We begin again by loading the FFI namespace and defining our arguments as vectors. Note that the char argument opt is also defined as a vector with one element. The associated string length argument length_opt must be defined as an atom, and not a vector of length one, since it must be passed by value to the routine.

/ Load FFI namespace
\l ffi.q
/ Parameters
g:16#2.0 -1.0 0.0 0.0 -1.0 2.0 -1.0 0.0
0.0 -1.0 2.0 -1.0 0.0 0.0 -1.0 2.0f
ldg:1#4j
n:1#4j
opt:1#"B"
alpha:1#0.02f
w:4#100.0 20.0 20.0 20.0f
errtol:1#0.0f
maxits:1#0j
maxit:1#0j
x:16#0.0 0.0 0.0 0.0 0.0 0.0 0.0 0.0
0.0 0.0 0.0 0.0 0.0 0.0 0.0 0.0f
ldx:1#4j
iter:1#0j
feval:1#0j
nrmgrd:1#0.0f
ifail:1#0j
length_opt:1j

To call the NAG routine using pure q, we again invoke the cf function, passing the desired function symbol name and its return type as arguments, followed by the argument list for the NAG routine.

/ Call NAG routine g02ab
.ffi.cf[(" ";`libnagc_nag.so`g02abf_)]
(g;ldg;n;opt;alpha;w;errtol;maxits;maxit;x;
ldx;iter;feval;nrmgrd;ifail;length_opt)

Example Three: Quadratic Programming Optimization

With our final example, we demonstrate how to use an interior point method (IPM) optimization solver to approximate a solution to a quadratic programming (QP) problem of the form

kdb+ and NAG library

where n is the number of decision variables, m is the number of linear constraints, H is a symmetric n-by-n matrix, x,c,lx and ux are n-dimensional vectors, lB and uB are m-dimensional vectors, and B is an m-by-n matrix.
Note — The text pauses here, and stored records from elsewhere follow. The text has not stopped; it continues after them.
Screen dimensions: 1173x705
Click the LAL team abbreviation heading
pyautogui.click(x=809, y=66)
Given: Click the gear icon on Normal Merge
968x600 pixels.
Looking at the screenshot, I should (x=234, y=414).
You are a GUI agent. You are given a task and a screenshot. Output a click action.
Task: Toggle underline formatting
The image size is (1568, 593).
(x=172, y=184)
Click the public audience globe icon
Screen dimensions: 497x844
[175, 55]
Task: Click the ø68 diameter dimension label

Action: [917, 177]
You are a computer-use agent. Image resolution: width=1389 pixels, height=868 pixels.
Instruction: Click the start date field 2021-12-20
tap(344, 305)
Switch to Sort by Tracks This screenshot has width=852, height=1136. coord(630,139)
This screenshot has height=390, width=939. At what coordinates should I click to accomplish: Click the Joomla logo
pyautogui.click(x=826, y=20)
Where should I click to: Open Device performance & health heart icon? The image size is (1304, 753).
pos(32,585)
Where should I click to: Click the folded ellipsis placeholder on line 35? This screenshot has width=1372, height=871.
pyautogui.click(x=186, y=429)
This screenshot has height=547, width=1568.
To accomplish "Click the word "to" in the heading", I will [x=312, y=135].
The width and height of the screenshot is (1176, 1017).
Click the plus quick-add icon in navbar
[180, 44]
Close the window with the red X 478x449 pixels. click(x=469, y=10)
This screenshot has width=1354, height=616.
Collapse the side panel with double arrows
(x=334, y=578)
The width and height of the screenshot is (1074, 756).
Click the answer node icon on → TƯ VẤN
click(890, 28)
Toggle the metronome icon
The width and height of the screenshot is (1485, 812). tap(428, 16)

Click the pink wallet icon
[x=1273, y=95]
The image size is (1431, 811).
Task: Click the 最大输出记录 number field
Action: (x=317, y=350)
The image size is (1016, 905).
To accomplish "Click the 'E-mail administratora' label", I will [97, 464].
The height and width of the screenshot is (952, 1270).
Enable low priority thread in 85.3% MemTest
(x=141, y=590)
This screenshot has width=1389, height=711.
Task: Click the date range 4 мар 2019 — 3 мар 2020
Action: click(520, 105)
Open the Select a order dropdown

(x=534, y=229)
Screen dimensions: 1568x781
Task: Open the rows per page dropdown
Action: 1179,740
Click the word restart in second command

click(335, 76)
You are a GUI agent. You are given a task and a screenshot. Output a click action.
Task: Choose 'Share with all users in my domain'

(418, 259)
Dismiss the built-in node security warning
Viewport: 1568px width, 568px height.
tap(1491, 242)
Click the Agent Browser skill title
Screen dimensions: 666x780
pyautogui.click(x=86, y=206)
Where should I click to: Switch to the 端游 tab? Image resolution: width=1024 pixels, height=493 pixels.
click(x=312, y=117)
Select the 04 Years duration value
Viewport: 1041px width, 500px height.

When invoking NAG Library routine e04st through the alternative C interface, the user is required to supply six callback routines: objfun, objgrd, confun, congrd, hess, and mon. If the user wishes to not explicitly define any, or all, of these callbacks (as we do for this example), the user must instead supply the corresponding ‘dummy’ routine (included with the NAG Library) as the argument for each omitted callback.

Note that using the e04st solver in the manner described above will restrict its applicability to linear and quadratic objective functions and will not allow for nonlinear constraints.

Additionally, we will need to call six additional NAG ‘helper’ routines so that we may initialize the problem handle, add the objective function and constraints to the problem, display the properties of the problem handle, and delete the problem handle by releasing the memory associated with it.

To set up our optimization problem, our first step is to initialize an empty problem handle with a call to NAG Library routine e04ra. The alternative C interface signature is below.

void e04raf_ (
void **handle,
const Integer *nvar,
Integer *ifail
)

To accommodate the handle argument, we define it as a pointer to an int representing the bitness of the library (e.g. 64-bit int for a 64-bit library). This matching of bitness is necessary to allow for the proper internal memory allocations performed by the NAG Library as we build up our problem handle.

Within our q script, we again begin by loading the FFI namespace, then define our parameters to pass to the e04ra routine.

/ Load FFI namespace
\l ffi.q

/ Parameters
handle:1#0j
n:1#7j
ifail:1#1j

/ Initialize empty problem handle with N variables
.ffi.cf[(" ";`libnagc_nag.so`e04raf_)](handle;n;ifail)

The next step is to add the quadratic objective function to the problem handle using NAG Library routine e04rf. The alternative C interface signature and subsequent q code is displayed below.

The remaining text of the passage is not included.